Take a moment to find this on a map – we’ll visit this turf repeatedly before this book is over! This occupation is less warlike than the Joshua tales to follow, and based on a choice not to overburden the land, let alone displace the people already in the land. Lot’s peoples are judged, while Avram receives a development of chapter 12’s promise, land added to offspring blessings, settling by Mamre in Hebron.
From the past 2 weeks of creation myths and universal assertions of common humanity. We have moved to legends, sagas and epic stories about particular peoples in recognizable geographic regions. ‘Etiological’ legends are stories that explain how a place got its name, and we’re in the old folk stories now.
Did we come from Egypt, or from Iraq and Iran? Yes. Both.
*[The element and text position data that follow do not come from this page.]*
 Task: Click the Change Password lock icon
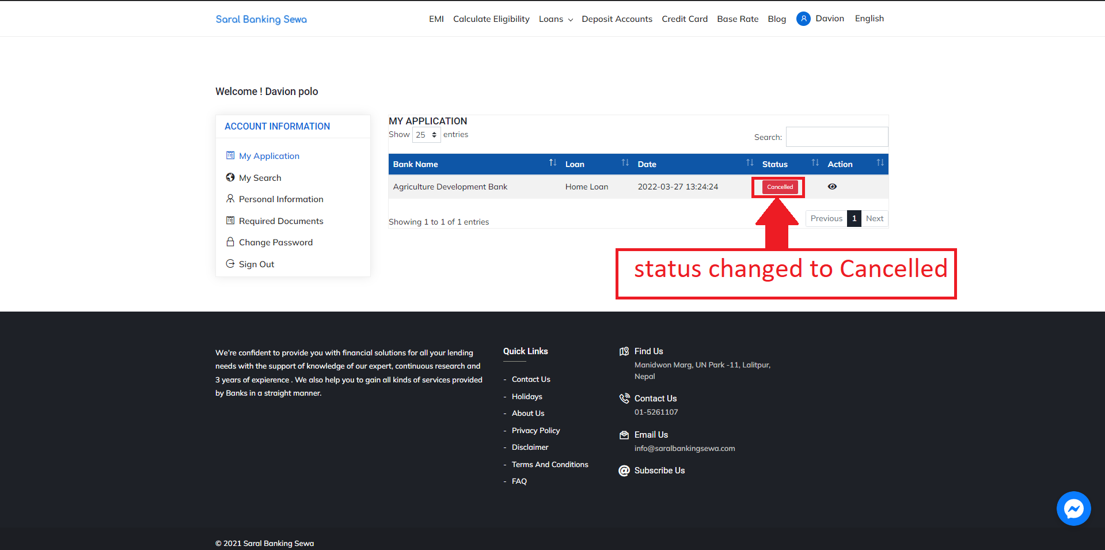(x=230, y=242)
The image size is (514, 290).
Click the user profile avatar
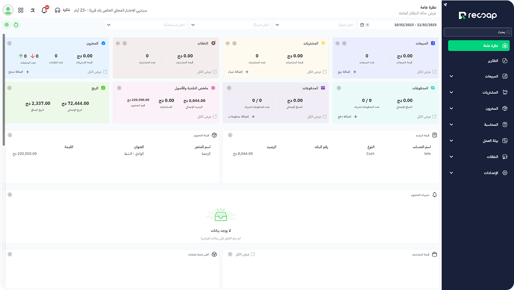coord(8,10)
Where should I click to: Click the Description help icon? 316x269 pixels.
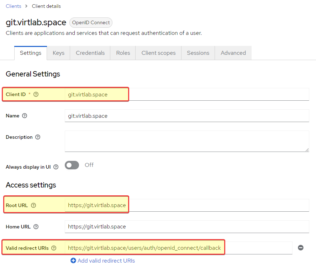(x=38, y=137)
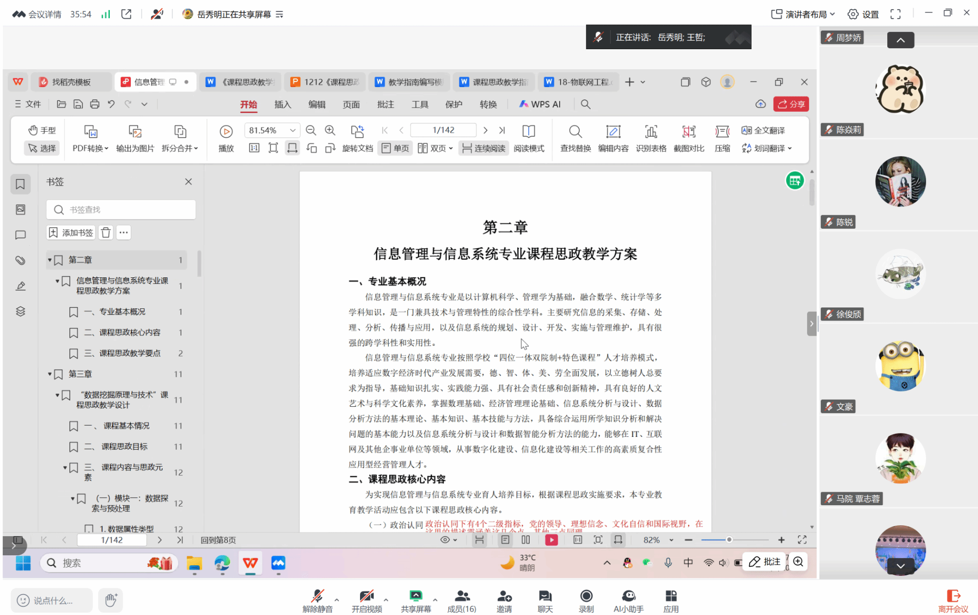Screen dimensions: 978x615
Task: Click the red 分享 share button
Action: click(x=791, y=104)
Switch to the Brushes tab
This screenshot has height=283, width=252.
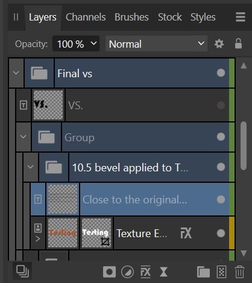coord(131,17)
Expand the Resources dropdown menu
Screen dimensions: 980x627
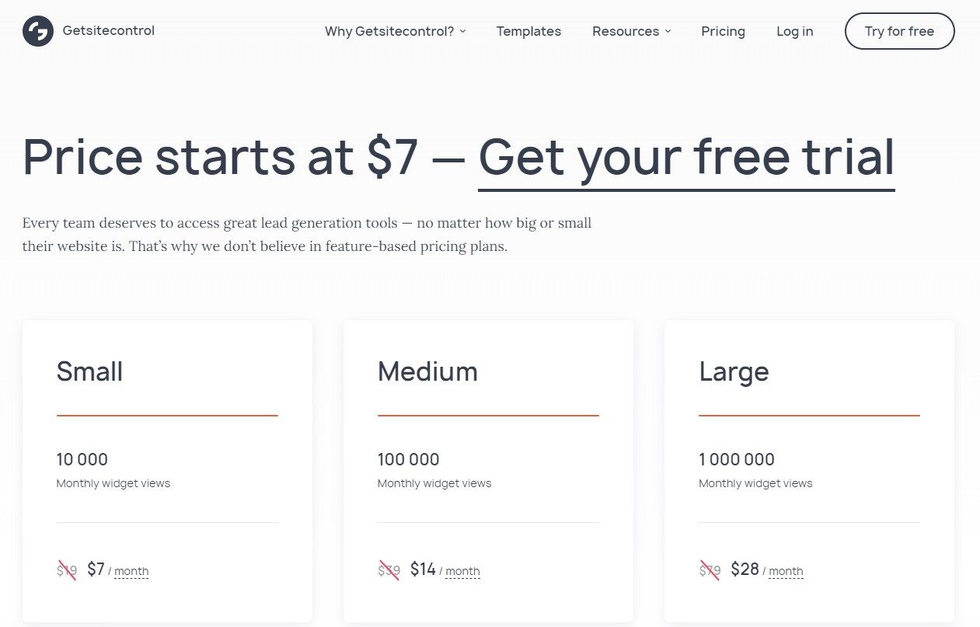[626, 31]
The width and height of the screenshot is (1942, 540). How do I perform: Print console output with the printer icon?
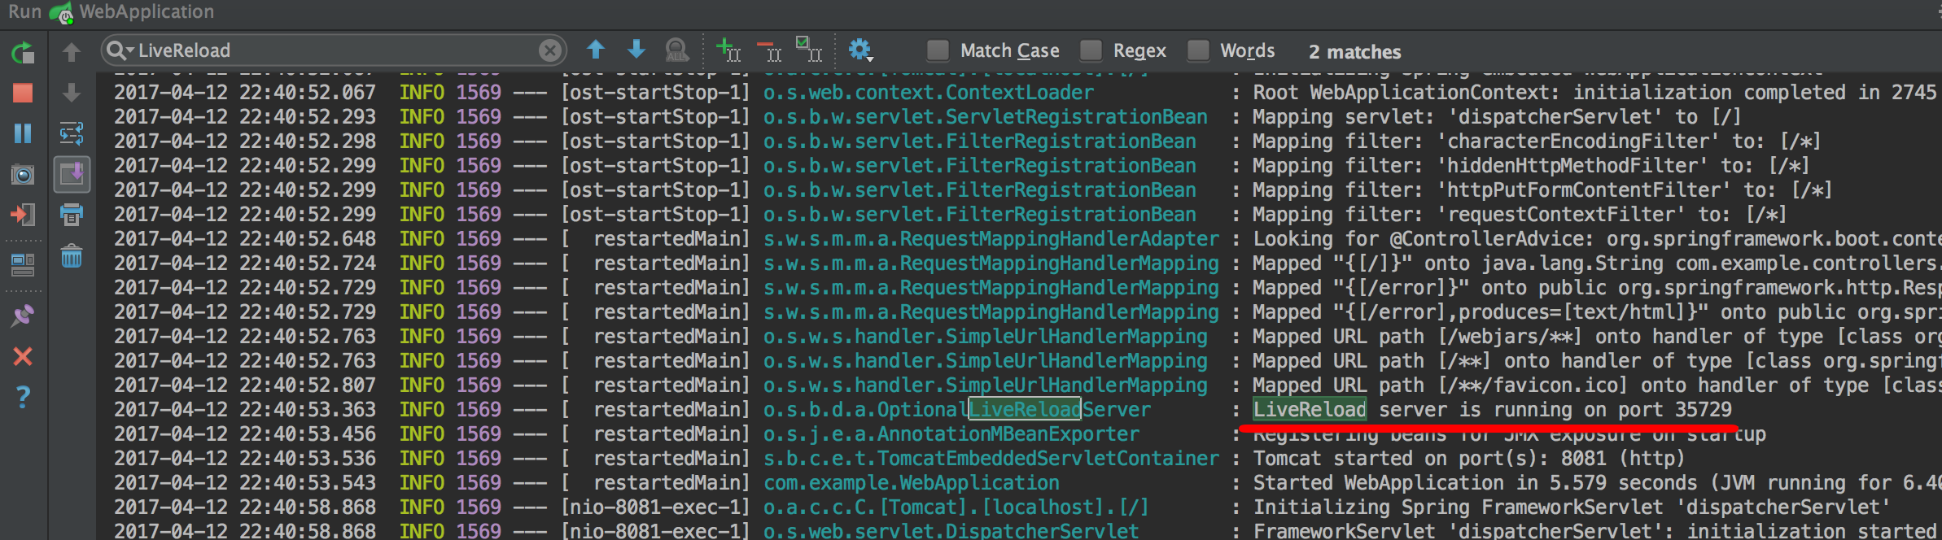coord(72,215)
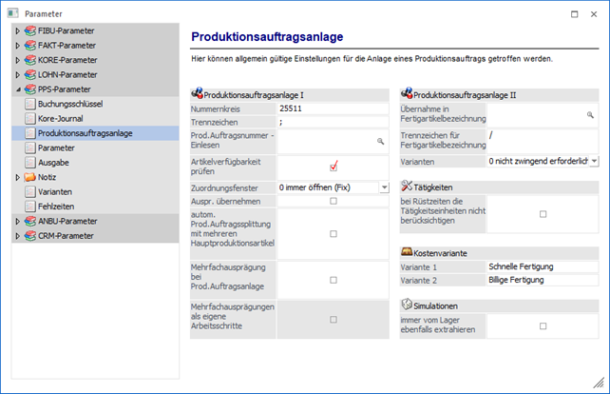Select Kore-Journal in the tree
The image size is (610, 394).
[x=56, y=118]
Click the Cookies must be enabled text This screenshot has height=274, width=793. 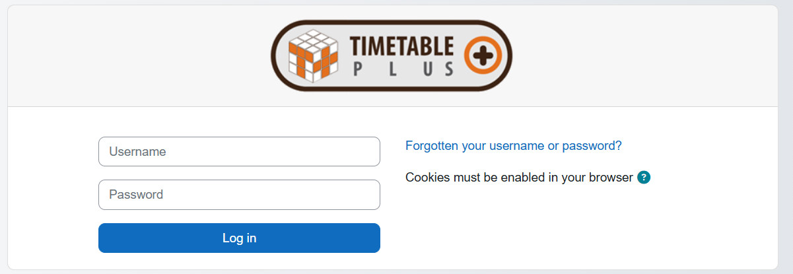point(519,177)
These stories bind a people gathered from many places, in several waves, over centuries, into one people with a common story. Can you see how Canadians are retelling our story in this century, differently than in the last one, or in the 18th century facing a revolution to the south, or a 19th century facing a civil war and expansionary republic to the south? How did 20th century immigration change us, and how do we retell our story to include Asian and African immigration – and also First Nations voices?